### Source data
== Segment start ==

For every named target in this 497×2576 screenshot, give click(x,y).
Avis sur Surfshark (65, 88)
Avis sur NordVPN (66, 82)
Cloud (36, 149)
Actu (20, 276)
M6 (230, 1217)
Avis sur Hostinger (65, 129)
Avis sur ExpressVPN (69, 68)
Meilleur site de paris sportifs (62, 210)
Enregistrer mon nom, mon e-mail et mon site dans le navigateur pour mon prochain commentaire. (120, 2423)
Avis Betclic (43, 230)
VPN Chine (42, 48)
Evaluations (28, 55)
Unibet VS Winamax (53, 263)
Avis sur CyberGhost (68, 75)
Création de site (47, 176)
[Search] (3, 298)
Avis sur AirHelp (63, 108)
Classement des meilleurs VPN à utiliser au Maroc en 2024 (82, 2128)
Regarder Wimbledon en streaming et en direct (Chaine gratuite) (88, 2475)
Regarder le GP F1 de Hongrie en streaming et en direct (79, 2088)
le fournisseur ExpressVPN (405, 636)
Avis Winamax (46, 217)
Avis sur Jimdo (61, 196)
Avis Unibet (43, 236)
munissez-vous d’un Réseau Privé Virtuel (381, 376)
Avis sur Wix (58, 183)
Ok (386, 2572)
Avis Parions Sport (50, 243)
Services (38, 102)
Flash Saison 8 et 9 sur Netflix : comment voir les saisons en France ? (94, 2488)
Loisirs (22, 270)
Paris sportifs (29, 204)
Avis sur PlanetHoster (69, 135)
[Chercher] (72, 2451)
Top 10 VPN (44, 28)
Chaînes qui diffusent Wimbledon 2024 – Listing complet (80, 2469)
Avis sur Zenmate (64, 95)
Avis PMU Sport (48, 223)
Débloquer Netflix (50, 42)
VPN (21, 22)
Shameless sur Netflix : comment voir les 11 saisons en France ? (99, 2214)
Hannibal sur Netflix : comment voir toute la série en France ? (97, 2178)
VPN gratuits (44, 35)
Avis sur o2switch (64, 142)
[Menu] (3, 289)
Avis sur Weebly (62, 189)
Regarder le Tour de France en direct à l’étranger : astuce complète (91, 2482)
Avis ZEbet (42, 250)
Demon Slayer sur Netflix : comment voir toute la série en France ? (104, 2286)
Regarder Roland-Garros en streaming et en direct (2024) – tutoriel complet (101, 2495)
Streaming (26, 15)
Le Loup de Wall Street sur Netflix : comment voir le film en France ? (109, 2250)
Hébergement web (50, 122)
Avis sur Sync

== Segment end ==

In the data above, repeat exactly each line from the first through the line that contains "Avis Unibet (43, 236)", and give nothing else.

For every named target in this 497×2576 screenshot, give click(x,y).
Avis sur Surfshark (65, 88)
Avis sur NordVPN (66, 82)
Cloud (36, 149)
Actu (20, 276)
M6 (230, 1217)
Avis sur Hostinger (65, 129)
Avis sur ExpressVPN (69, 68)
Meilleur site de paris sportifs (62, 210)
Enregistrer mon nom, mon e-mail et mon site dans le navigateur pour mon prochain commentaire. (120, 2423)
Avis Betclic (43, 230)
VPN Chine (42, 48)
Evaluations (28, 55)
Unibet VS Winamax (53, 263)
Avis sur CyberGhost (68, 75)
Création de site (47, 176)
[Search] (3, 298)
Avis sur AirHelp (63, 108)
Classement des meilleurs VPN à utiliser au Maroc en 2024 (82, 2128)
Regarder Wimbledon en streaming et en direct (Chaine gratuite) (88, 2475)
Regarder le GP F1 de Hongrie en streaming et en direct (79, 2088)
le fournisseur ExpressVPN (405, 636)
Avis Winamax (46, 217)
Avis sur Jimdo (61, 196)
Avis Unibet (43, 236)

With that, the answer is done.